--- 目的 1 ---
サラエボ事件と第一次世界大戦の開戦を扱った文章で、宣戦布告をした国と、布告を受けた国の組み合わせはどれですか。すべて挙げてください。
--- 目的 2 ---
サラエボ事件と第一次世界大戦の開戦を扱った文章を、最後の一文の後から書き継いでください。

--- 読む文章 ---
══════════

些細なきっかけで大爆発する状態だった……
その時、トンでもない事件が!!
サラエボ事件
占拠したボスニアの視察のため、
オーストリア皇太子が妻を連れて視察に来た。
セルビア人青年団「次は我々を占領するのか!?」
青年団が過激派テロ集団に変貌し、
皇太子夫妻を殺害してしまった……
次期皇帝を奥さんもろともブチ殺すという
取り返しのつかないことをやった。
オーストリアの思惑
セルビア単独なら楽勝……
しかしロシアが援軍を出してくるのは明白であり、
タッグを組まれると勝てない。
そこでドイツに打診し、支援の確約を得た。
ドイツにロシアを威嚇してもらえば、
1:1でセルビアを叩ける見込みである。
ここまで数週間かかってはいるが、
セルビアとの戦争ができる体勢になった。
オーストリアが最後通牒
- 反オーストリアの出版物・宣伝を全面禁止
- セルビア右翼団体の即時解散
- 反オーストリアの公的機関を全て排除
- 反オーストリアの軍人・政治家を全て排除
- 抵抗勢力抑制にオーストリア政府機関を介入
- オーストリア機関がサラエボ事件を直接捜査
- 主犯と思われる2名の即時逮捕
- セルビア国内への武器密輸を禁止
- 国外での反オーストリア発言を釈明
- 全ての進捗状況を即時報告
激怒したオーストリアが10の要求を突き付けた。
回答期限は48時間……
セルビアはなんとか8つを容認したが、
5・6の2つは主権侵害として保留にした。
(認めてしまえば独立国でいられなくなる)
この「保留」を不服として、
オーストリアはセルビアに宣戦布告した。
そもそも、
この要求は受け入れ不可能な内容にしてあった。
しかしこの後、
ドイツが最後通牒を連発してしまう……
第一次世界大戦
- 【1914年】
- 6/28 サラエボ事件
- 7/28 オーストリアがセルビアに宣戦布告
これが第一次世界大戦が開戦となる - 8/1 ドイツがロシアに宣戦布告
- 8/3 ドイツがフランスに宣戦布告
- 8/4 ドイツがベルギーに侵攻
(同日、イギリスがドイツに宣戦布告) - 8/23 日本がドイツに宣戦布告
日英同盟の付き合いで仕方なく…… - 8/26 タンネンベルクの戦い
ドイツとロシアが激突 - 9/5 マルヌの戦い
ドイツとフランスが激突
ドイツが暴走
ロシアが兵の動員を開始すると、
ドイツ「12時間以内に撤兵させろ」と要求。
シカトされたのでロシアに宣戦布告した。
露仏同盟を結んでいたフランスには、
ドイツ「18時間以内に中立を宣言しろ」と要求。
シカトされたのでフランスに宣戦布告。
【独・オーストリア vs セルビア・露・仏】
いつの間にか、ドイツが主役になっていた。

══════════

--- 与えられた行 ---
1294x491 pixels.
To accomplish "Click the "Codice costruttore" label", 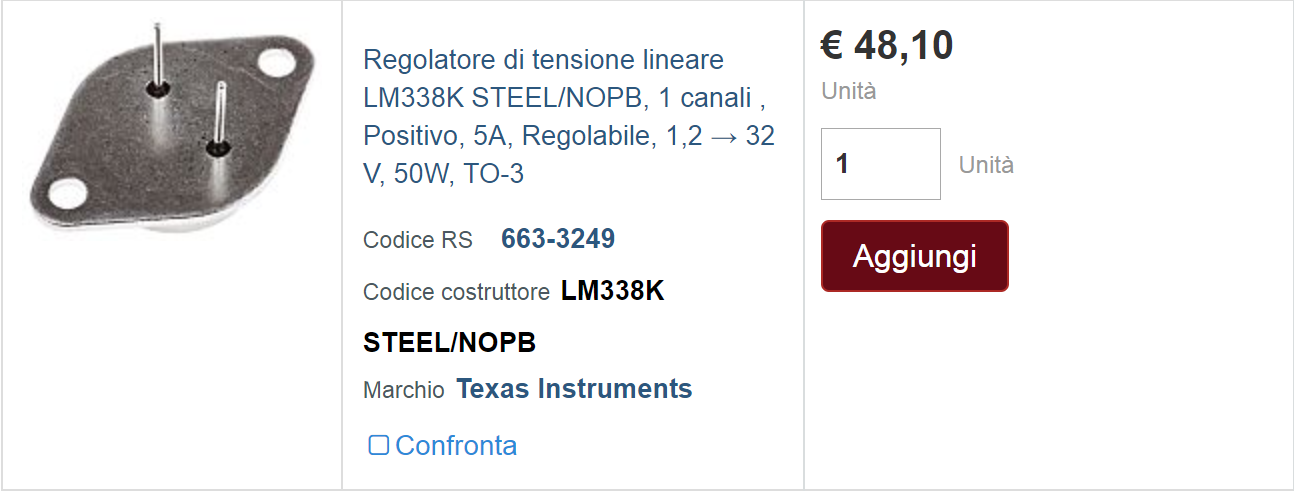I will [x=456, y=292].
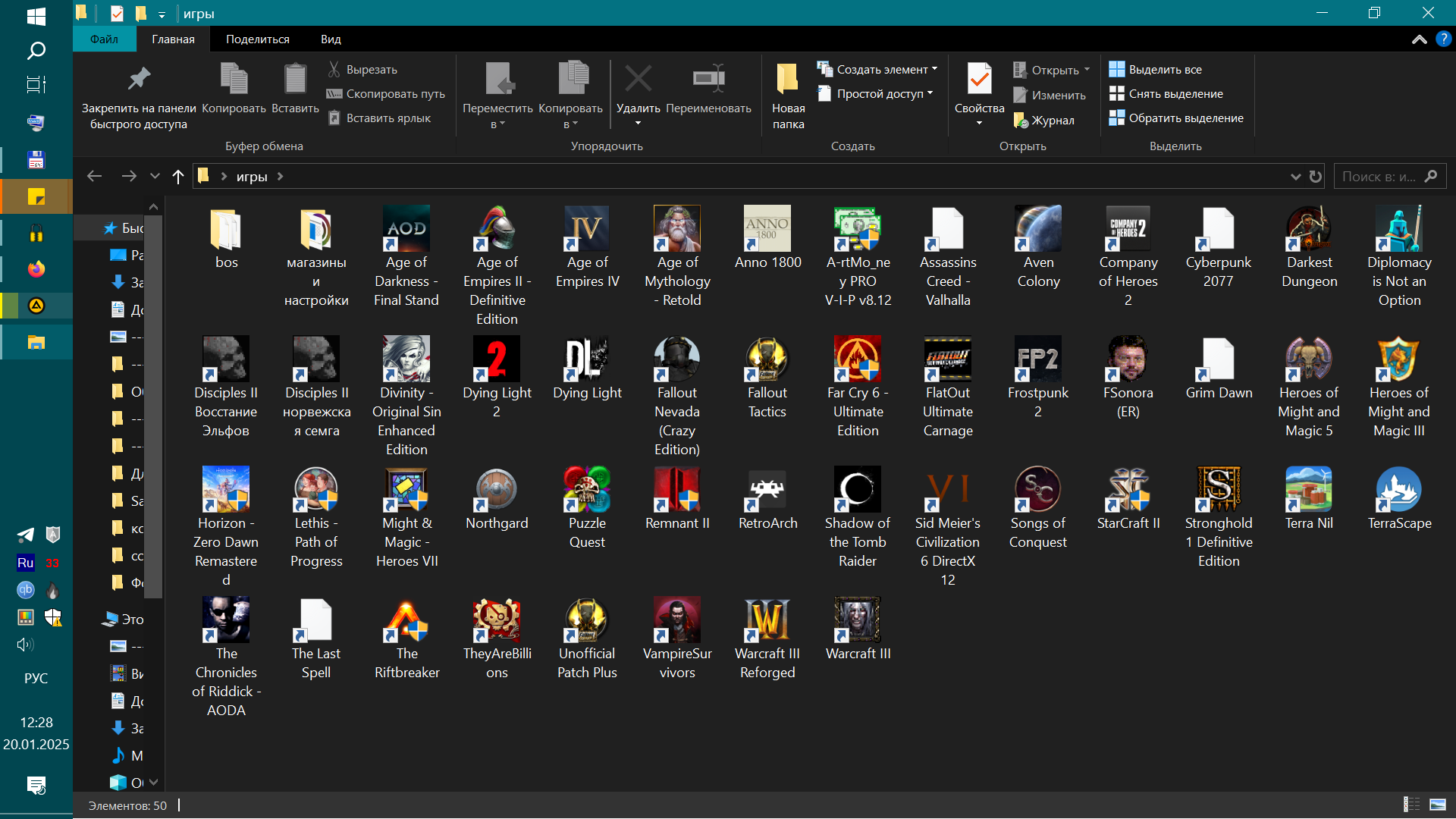Switch to details view in status bar

pos(1411,805)
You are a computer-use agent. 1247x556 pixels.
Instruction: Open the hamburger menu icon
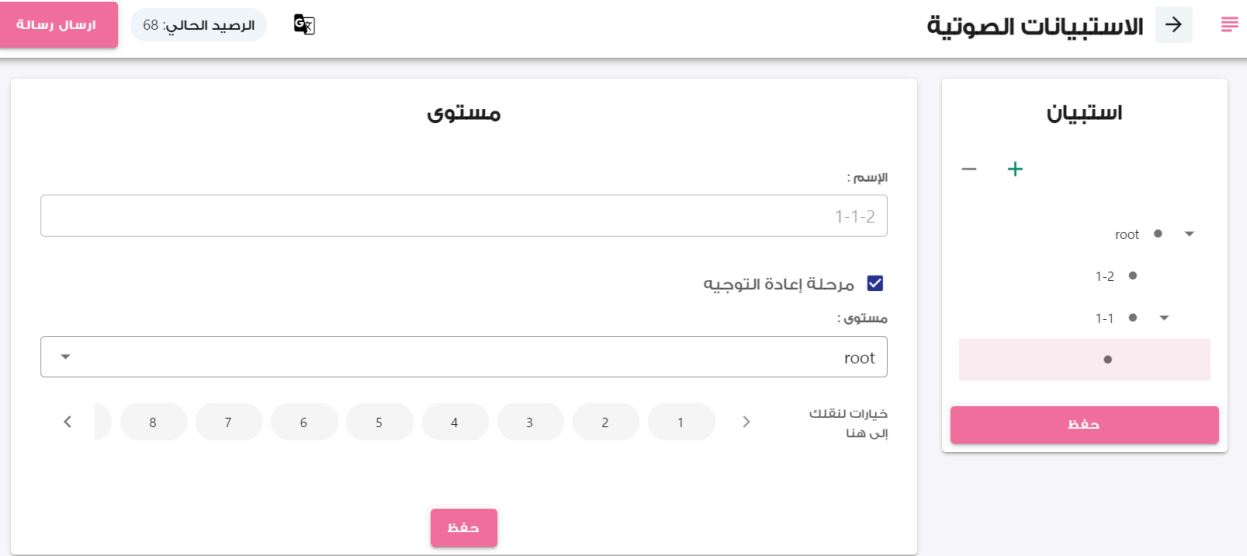(x=1229, y=25)
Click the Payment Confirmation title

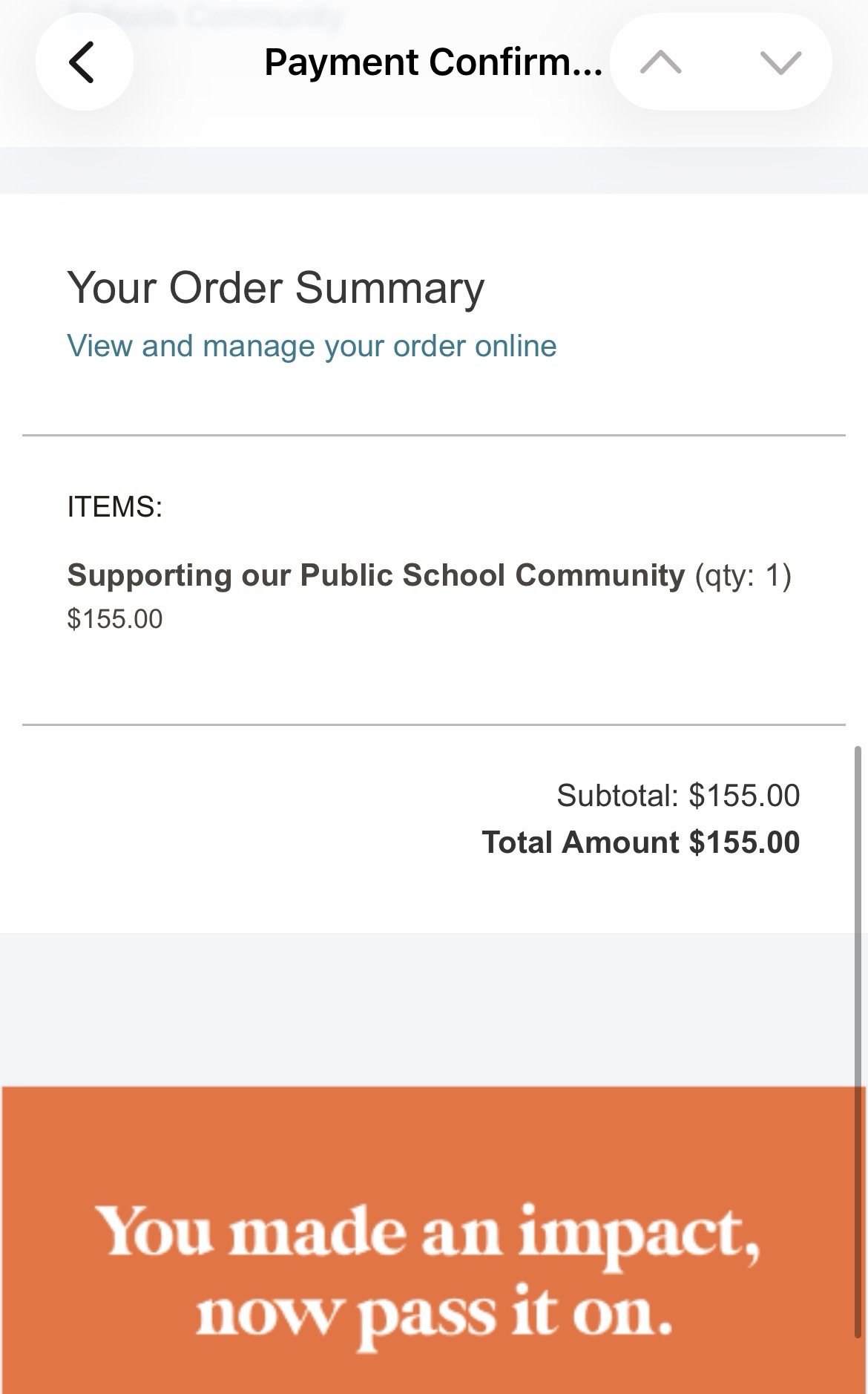point(433,62)
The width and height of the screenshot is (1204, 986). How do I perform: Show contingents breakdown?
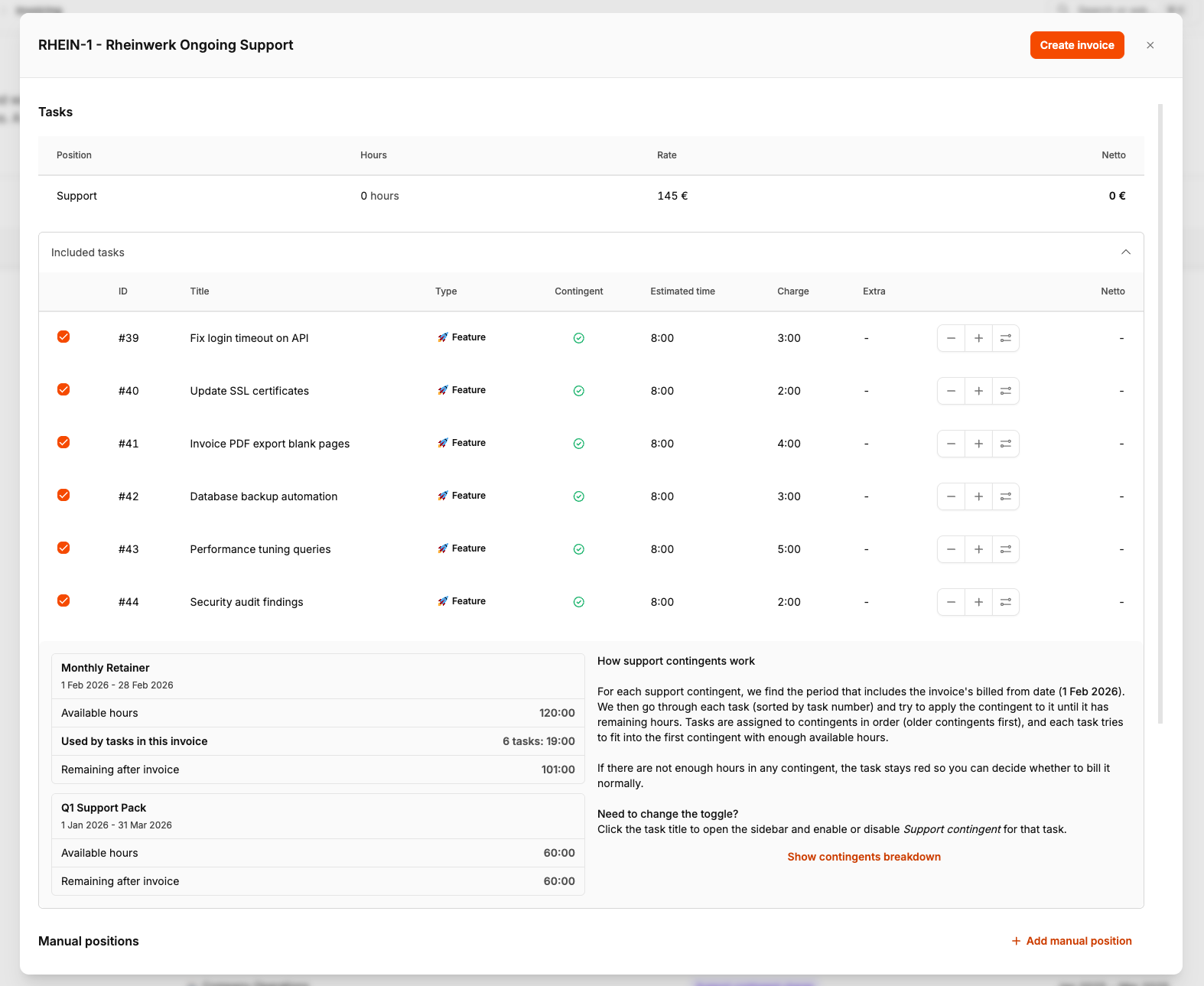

══════════

--- 期待される出力 1 ---
- オーストリア → セルビア
- ドイツ → ロシア
- ドイツ → フランス
- イギリス → ドイツ
- 日本 → ドイツ

--- 期待される出力 2 ---
イギリスまで敵に回す
ドイツはフランスに攻めやすくするため、
中立国だったベルギー・フクセンブルクに
軍の通行要求をしたが、拒否された。
そこでベルギー・ルクセンブルクにも
最後通牒を出して強引に進軍させた。
ベルギーとはロンドン条約があったので、
即刻、イギリスがドイツに宣戦布告してきた。
すると……
ヨーロッパ全体に拡大
今度はロシアと敵対していたトルコ、
セルビアと領土争いをしたいたブルガリアが
ドイツ側で参戦してきた。
オーストリアと領土争いがあったイタリアも
ドイツ側で参戦した。
世界中に拡大
日英同盟の付き合いで日本がイギリス側で参戦。
イギリス植民地だったオーストラリアも参戦。
同時に、アフリカの植民地でも争いが勃発。
最終的にはドイツ側2500万人、
ロシア側4500万人もの兵が動員されるハメに。
火薬庫はバルカン半島ではなく、
実はヨーロッパ全体だったのである。
ドイツ快進撃だが……
東ではポーランド付近でドイツとロシアが激突。
入念に作戦を練ってロシアの作戦を見抜き、
ドイツが優位であった。
西ではドイツがベルギーを撃破、
フランスに侵攻してパリまで170kmまで進軍。
(東京-長野くらいまで接近してきた)
ドイツの補給が停止
国家総力戦では戦場で勝っていても、
補給がストップすれば前線は壊滅する。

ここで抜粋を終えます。